Siente cada vez más cerca los pasos de su padre, que parece que al fin ha de
alcanzarla. Y con más desesperación reza e implora. De repente, llega un
caballo blanco en rápida carrera y se humilla a sus plantas. Sin pensarlo, la
joven salta sobre la i silla y se entrega en manos de Dios. El caballo la lleva
a través de la llanura, como si fuera una estrella fugaz. Al instante,
desaparecen más allá de las montañas. Los monstruos intentaron volar tras ella,
dando aullidos espantosos, pero en aquel momento un rayo terrible deslumhra el
espacio y los truenos retumban por toda la llanura. De las nubes llovió fuego,
en vez de agua, y se secaron las fuentes y los arroyos, se quemaron los árboles
y las plantas, murieron los ganados y desaparecieron las aves y las mariposas.
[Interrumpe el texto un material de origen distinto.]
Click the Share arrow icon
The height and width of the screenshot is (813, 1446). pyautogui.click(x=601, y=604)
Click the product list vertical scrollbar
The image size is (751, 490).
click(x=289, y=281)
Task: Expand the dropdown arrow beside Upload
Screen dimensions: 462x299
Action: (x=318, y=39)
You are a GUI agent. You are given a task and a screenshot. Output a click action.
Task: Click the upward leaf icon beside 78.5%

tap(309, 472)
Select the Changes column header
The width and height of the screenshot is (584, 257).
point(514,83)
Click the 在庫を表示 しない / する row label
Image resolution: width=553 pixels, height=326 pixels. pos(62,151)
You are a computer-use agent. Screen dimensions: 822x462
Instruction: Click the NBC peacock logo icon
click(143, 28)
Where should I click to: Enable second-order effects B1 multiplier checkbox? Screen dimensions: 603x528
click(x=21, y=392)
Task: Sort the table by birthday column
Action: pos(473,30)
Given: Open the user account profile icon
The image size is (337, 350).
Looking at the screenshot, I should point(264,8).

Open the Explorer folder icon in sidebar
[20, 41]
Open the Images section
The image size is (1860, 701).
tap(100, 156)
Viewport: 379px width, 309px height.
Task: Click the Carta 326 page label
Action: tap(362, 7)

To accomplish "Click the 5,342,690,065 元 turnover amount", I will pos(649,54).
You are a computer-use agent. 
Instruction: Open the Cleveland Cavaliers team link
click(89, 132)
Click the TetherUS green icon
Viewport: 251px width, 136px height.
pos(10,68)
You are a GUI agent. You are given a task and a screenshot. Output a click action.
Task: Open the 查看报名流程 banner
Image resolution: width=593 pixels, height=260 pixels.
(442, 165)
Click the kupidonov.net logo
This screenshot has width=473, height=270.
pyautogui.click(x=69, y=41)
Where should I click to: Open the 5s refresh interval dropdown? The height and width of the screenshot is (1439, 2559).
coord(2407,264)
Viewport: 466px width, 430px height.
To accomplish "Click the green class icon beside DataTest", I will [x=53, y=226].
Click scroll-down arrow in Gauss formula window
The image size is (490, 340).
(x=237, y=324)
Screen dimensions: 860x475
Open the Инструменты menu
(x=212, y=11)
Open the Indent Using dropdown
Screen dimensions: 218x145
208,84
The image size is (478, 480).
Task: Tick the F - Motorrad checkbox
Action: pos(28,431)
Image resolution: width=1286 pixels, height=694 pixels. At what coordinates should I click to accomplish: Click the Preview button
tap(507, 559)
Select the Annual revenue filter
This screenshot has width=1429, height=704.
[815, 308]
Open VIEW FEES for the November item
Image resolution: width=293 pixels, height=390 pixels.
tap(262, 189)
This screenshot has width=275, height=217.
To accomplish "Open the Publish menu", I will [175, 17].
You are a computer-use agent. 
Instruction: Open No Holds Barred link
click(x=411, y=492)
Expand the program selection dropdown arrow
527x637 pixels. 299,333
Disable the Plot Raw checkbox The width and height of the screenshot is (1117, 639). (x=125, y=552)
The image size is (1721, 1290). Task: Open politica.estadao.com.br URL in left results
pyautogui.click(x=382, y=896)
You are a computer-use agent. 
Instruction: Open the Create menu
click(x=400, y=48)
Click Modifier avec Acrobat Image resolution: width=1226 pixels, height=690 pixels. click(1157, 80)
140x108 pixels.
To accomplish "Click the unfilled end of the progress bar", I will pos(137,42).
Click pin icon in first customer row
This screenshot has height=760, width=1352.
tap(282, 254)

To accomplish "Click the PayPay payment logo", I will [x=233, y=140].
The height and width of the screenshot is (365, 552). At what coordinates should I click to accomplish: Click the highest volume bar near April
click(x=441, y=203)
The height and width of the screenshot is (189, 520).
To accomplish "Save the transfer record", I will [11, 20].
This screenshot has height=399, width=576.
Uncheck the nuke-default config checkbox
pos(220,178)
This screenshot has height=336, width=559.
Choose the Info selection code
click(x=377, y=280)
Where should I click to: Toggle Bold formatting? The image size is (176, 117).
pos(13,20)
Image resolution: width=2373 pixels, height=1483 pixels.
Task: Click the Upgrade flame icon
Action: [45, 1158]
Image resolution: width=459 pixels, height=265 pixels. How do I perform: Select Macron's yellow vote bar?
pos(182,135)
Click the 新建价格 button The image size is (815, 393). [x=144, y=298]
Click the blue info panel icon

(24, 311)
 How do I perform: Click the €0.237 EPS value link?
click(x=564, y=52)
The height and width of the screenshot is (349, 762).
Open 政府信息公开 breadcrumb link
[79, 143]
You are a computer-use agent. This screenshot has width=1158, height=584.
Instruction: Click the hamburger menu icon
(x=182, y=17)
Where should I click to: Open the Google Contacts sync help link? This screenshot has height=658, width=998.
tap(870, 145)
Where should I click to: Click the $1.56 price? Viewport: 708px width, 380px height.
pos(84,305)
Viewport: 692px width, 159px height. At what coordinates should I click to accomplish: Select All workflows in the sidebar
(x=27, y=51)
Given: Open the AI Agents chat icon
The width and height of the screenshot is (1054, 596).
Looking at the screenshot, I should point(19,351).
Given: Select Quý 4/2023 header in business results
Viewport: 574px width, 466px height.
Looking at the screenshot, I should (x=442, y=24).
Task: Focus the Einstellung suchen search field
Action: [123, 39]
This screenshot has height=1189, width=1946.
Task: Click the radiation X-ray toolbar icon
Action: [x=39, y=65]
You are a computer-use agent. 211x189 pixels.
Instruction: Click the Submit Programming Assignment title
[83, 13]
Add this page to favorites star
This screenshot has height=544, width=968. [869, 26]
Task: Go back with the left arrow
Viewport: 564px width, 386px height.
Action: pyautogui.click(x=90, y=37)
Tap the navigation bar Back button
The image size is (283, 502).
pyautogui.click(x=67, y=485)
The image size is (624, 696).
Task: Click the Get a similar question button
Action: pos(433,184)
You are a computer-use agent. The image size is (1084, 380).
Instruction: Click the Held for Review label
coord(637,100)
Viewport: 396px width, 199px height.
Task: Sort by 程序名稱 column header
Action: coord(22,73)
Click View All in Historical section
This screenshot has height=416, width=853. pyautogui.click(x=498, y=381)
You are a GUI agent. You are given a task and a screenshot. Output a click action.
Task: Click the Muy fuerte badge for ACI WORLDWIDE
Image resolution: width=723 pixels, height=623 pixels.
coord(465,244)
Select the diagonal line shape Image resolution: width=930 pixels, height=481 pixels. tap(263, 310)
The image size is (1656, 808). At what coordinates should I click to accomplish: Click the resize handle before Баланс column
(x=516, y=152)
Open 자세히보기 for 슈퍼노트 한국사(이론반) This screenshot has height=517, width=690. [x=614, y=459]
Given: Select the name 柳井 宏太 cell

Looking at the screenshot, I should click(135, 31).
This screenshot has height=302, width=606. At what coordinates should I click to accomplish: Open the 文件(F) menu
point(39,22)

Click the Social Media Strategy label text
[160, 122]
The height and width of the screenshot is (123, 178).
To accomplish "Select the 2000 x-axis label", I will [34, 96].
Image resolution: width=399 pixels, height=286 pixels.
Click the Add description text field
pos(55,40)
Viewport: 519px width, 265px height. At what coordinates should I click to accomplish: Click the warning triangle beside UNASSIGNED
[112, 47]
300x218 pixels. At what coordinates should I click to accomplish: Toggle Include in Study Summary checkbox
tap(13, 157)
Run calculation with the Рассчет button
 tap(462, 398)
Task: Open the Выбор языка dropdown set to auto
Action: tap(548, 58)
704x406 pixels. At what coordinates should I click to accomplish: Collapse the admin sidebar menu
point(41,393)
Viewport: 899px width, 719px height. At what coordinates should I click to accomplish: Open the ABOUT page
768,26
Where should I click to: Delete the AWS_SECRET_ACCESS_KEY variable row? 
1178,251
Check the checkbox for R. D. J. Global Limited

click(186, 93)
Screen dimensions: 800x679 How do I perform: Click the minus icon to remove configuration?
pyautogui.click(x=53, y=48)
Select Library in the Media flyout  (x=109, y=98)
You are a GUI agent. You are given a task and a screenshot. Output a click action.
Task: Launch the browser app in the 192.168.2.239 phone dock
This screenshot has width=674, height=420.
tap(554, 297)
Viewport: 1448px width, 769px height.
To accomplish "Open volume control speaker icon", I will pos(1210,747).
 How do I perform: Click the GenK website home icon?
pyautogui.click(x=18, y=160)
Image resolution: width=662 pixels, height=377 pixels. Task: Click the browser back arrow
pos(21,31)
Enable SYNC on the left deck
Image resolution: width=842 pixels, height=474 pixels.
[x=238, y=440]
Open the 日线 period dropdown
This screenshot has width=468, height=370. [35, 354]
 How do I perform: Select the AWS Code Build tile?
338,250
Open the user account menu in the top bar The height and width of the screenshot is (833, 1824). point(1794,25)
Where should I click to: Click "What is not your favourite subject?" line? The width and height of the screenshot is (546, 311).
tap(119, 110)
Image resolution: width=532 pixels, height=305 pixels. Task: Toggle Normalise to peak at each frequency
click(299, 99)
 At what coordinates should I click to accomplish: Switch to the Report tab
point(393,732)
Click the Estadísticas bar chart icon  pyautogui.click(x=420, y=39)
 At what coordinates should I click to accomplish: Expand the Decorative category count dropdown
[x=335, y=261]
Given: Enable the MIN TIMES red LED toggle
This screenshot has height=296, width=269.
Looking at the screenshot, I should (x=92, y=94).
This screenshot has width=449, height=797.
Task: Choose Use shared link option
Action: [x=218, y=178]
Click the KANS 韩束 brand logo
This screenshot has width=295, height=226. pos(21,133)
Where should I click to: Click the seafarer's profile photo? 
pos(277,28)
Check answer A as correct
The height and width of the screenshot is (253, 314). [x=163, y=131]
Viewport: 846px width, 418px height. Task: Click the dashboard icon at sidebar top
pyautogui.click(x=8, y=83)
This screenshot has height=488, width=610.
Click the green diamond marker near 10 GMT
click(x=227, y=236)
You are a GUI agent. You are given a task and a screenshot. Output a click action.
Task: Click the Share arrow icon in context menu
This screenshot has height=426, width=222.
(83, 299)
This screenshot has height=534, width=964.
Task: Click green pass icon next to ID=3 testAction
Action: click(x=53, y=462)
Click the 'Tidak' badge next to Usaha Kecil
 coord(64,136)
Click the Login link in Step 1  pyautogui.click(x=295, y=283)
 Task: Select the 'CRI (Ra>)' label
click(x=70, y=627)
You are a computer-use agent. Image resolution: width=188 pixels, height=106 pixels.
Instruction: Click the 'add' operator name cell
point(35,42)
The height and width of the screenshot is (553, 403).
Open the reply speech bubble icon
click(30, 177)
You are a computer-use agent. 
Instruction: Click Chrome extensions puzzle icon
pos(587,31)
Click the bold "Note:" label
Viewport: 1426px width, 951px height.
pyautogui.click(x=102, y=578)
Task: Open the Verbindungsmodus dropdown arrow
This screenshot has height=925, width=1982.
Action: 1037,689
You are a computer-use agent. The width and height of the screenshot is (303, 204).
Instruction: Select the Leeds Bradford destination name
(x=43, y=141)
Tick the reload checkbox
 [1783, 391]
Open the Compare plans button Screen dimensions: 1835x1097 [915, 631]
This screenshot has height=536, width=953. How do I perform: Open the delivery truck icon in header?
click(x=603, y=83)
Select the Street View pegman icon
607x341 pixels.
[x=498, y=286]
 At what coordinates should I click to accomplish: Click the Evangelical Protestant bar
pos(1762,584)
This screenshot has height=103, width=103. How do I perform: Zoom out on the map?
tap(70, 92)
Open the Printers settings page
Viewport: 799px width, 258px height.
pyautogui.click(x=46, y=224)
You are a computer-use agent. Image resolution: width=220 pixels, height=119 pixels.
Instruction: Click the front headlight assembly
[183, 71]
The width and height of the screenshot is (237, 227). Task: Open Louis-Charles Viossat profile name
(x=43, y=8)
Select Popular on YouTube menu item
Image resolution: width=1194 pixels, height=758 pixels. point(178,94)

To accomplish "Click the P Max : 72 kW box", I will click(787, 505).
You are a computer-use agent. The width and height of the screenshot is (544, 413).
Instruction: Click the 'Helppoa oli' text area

Los espíritus malignos desaparecieron con Satán en las entrañas de la tierra. Y
el viejo y su casa no existían a la mañana siguiente.
Al
alba, en una iglesia de Méjico, vieron arrodillada, rezando ante el altar mayor,
a la niña de la llanura. Sólo un milagro pudo hacerla llegar allí, desde tan
lejos, en tan poco tiempo.
Al
terminar su relato el ranchero, brillaba esplendente el lucero de la mañana. Se
levanta la tropa, aprestan las cabalgaduras, y salen de nuevo a la ventura. El
jefe, delante, contempla la árida extensión y mira atento las negras piedras
entre las cuales pasan. Y comprende por qué, desde los tiempos de la conquista,
se llamó siempre el Llano del Diablo.